London Philharmonic Orchestra/Ticciati/Tetzlaff review – clarity of texture and rhythmic grace

Christian Tetzlaff.
Almost overwhelming … Christian Tetzlaff. Photograph: Chris Christodoulou/Lebrecht Mus/Chris Christodoulou/Lebrecht Music/Corbis

Magnus Lindberg’s formidable first violin concerto, premiered in 2006, is written for Mozartian forces. But it is Sibelius who haunts this compelling piece, sometimes almost explicitly. It is as though Lindberg is constantly asking how a Finnish composer can be truly himself in a violin concerto when that other Finnish composer’s concerto is always there in the collective memory. Next month brings the world premiere of Lindberg’s second: the question may still be bugging him.

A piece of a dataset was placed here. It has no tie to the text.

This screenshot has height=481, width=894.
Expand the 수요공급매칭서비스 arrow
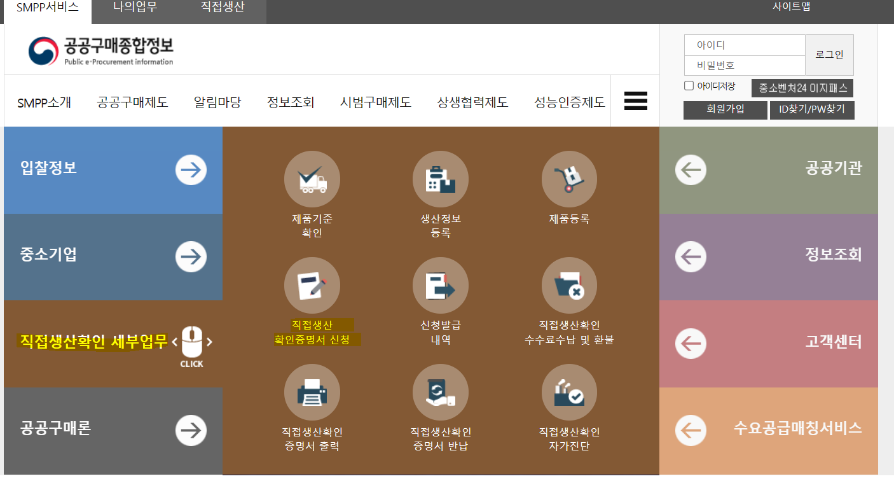pos(691,430)
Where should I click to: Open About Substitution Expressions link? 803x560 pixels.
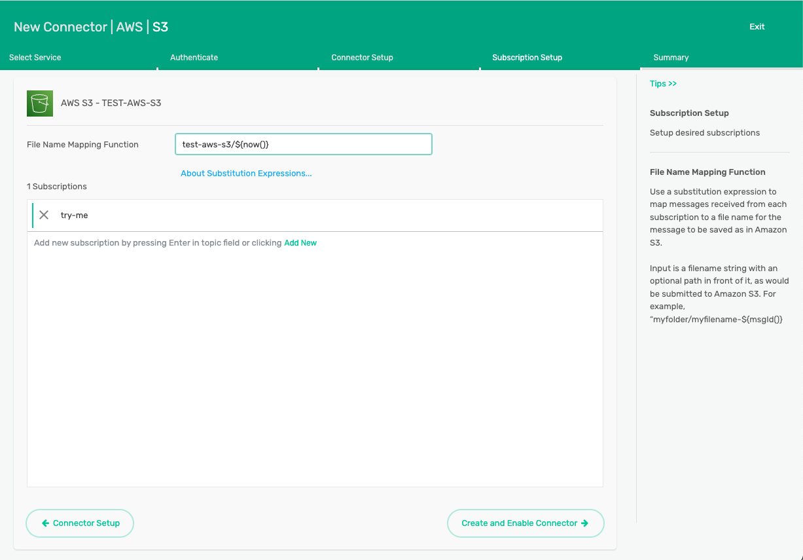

Christian Tetzlaff’s imperious playing of the piece was edge-of-the-seat compelling from first to last, brushing all uncertainty aside. From the high, rapt opening to the scintillatingly vigorous finale, Tetzlaff played with a vehement authority that never wavered, and at times was almost overwhelming. Once again, he showed why he is one of the unmissable artists of our era. Hats off to him for not playing an encore, either; a great concerto performance needs no afterword.

Robin Ticciati.
Restrained … Robin Ticciati. Photograph: Laurie Lewis

In the surrounding all-French programme, Robin Ticciati proved his own points. In Fauré’s orchestral suite for Pelléas et Mélisande, which predates Debussy’s opera, Ticciati immediately announced his quality by drawing refined and restrained playing from the London Philharmonic. Yet he never allowed the music to lose its inner pulse, with the rippling violin figurations of the second movement beautifully integrated with the pizzicato cellos and the sinuous flute solo.

Ravel’s Valses Nobles et Sentimentales revealed a similar attention to clarity of texture and well-paced rhythmic grace. These waltzes really danced. But it was in Debussy’s La Mer, a symphony in all but name, that Ticciati displayed a sense of structure to go with his manifest ability to manage orchestral sound. The opening movement had a particularly firm sense of evolution as well as an ear for instrumental balance and effect, while the second movement play of waves was ideally impulsive and the final maritime surges were so atmospheric that one could almost feel the spray.